- INPUT DATA
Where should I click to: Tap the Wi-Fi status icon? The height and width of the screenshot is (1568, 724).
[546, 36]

--

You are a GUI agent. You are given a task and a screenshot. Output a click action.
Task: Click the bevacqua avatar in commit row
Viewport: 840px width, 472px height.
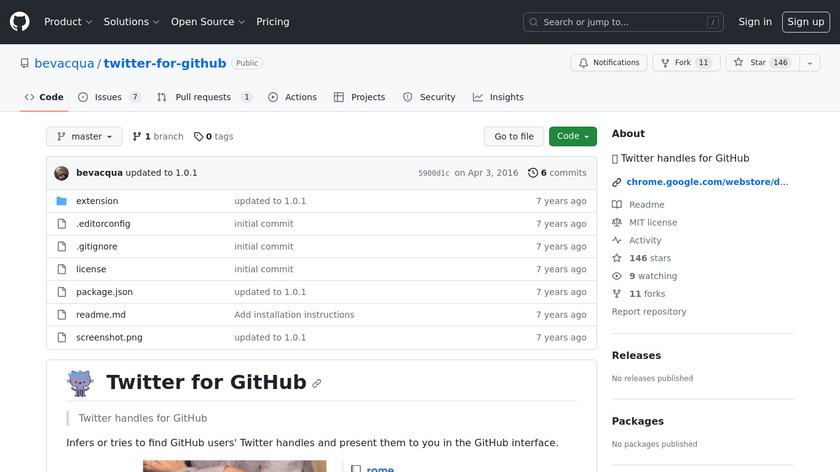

- WORK ITEM
Once you reach the line with "Task: Click the bevacqua avatar in commit row" in the data above, copy it and every line after it exactly, up to and including the line with "Viewport: 840px width, 472px height.".

- YOUR SOLUTION
Task: Click the bevacqua avatar in commit row
Viewport: 840px width, 472px height.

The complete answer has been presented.